The state has seen the largest drop in its prison inmate population since 1974, the governor claimed. He wants the decline to continue.

For too many years, the state put money into prisons instead of investing in K-12 education, Ducey said.

Having the highest-ranking elected official in Arizona behind criminal justice reforms carries significant weight, said Caroline Isaacs, director of the American Friends Service Committee, a Quaker group focused on changing criminal justice policies.

“Leadership at that level is priceless. It’s exactly what we need,” she said.

His policy proposals and changes so far – like efforts to help prisoners find jobs, banning the box asking about criminal history for state jobs and letting drug felons get food stamps – have mostly been safe, Isaacs said. To really tackle the myriad problems in the criminal justice system, it will take a long-term vision and political will, she said.

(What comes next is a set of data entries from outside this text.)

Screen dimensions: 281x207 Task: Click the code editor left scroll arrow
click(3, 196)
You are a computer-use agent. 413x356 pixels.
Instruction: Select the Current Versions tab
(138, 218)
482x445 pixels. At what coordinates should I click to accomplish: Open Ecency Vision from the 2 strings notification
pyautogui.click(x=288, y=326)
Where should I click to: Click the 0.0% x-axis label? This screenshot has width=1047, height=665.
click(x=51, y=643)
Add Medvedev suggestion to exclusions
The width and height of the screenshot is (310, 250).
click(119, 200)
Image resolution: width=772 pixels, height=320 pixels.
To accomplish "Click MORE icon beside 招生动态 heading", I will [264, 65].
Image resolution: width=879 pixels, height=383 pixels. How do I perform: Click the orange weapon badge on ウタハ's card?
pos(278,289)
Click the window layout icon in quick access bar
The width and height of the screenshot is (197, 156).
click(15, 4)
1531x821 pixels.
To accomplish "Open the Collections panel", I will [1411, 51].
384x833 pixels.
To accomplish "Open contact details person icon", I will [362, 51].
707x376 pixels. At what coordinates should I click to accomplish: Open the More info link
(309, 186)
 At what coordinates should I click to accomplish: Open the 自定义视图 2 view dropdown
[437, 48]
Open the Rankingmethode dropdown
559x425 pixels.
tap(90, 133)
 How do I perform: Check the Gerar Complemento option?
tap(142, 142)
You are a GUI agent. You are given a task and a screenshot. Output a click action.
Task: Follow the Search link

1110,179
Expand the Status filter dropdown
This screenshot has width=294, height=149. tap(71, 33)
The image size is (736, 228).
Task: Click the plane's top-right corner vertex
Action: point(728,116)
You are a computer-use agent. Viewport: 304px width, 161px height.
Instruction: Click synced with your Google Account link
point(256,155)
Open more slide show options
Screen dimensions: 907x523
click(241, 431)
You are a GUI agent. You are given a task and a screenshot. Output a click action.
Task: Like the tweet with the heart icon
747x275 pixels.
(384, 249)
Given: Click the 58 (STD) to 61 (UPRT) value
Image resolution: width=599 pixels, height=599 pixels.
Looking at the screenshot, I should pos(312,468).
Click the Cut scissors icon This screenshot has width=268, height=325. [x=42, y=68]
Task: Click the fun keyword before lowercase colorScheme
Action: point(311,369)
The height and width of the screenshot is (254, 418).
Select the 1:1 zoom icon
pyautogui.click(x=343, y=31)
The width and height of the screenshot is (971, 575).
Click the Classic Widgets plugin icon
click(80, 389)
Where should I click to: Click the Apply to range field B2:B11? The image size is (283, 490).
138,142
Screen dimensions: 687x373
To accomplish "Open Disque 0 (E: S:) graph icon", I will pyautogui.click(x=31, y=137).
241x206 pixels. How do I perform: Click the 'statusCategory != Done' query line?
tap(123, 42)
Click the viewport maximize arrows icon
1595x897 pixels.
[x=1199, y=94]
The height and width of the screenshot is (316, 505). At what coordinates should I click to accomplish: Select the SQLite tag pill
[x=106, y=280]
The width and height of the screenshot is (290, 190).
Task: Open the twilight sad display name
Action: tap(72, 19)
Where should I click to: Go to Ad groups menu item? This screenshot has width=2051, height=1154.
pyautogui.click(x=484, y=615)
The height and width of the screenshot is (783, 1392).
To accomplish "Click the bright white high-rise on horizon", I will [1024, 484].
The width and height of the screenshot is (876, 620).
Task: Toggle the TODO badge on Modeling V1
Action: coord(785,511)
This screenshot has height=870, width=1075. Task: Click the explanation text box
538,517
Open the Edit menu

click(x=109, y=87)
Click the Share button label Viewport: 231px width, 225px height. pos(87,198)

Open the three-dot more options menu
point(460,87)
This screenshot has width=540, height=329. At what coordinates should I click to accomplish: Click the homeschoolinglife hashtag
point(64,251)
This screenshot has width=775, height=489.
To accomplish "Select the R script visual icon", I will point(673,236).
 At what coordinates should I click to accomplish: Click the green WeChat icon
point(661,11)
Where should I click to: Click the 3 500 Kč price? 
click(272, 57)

“Politics are politics. It’s not a feel good soundbite. It’s very complicated stuff,” she said.

Still, having Ducey involved has made Republican lawmakers more receptive to the criminal justice changes than they were a few years ago, Isaacs said.

His policies thus far have focused on the back-end of the criminal justice system instead of changes to sentencing laws that land people in prison in the first place. Arizona has one of the country’s highest imprisonment rates, and the Arizona Department of Corrections eats up about 10 percent of the state’s budget.

Ducey told the Arizona Capitol Times he sees his job as enforcing the laws on the books. Right now, he said, there are more than 41,000 people in Arizona prisons, and most of them will not be there for life, so it’s important to find ways to help them re-enter society.

“If we want to talk about different reforms around our sentencing guidelines, that’s a totally different subject. But my number one issue every day when I wake up is public safety, and I do think we live in a safe state. I want to see it continue to be safe,” he said.

A discussion about sentencing reform would be “worthwhile” and he’s “open-minded” to the issue, he added.

Ducey’s heading in the right direction on criminal justice issues, said Alessandra Soler, director of the Arizona branch of the American Civil Liberties Union. The prison system in Arizona is vast and costly, she said.

“It’s going to require equally audacious, ambitious goals to fix it,” Soler said.

Ducey is starting where he’s comfortable, on finding second chance policies, she said. And, she added, there’s now bipartisan support for such measures, pointing to a 2017 poll from the right-wing Charles Koch Institute that showed President Trump voters were amenable to criminal justice reform.

“The fact that he’s even open to having this conversation is positive,” Soler said.

Kurt Altman, Arizona director of conservative group Right on Crime, said Ducey’s speech included some great first steps. And any steps forward are much better than nothing or sliding backward, he said.

The Corrections Department is essentially putting out a product, and there are a lot of ways to make that product better and more cost-effective, Altman said. Changing the criminal justice system is a process with a lot of work, and it seems like Ducey is open to realistic and fiscally responsible changes, Altman said.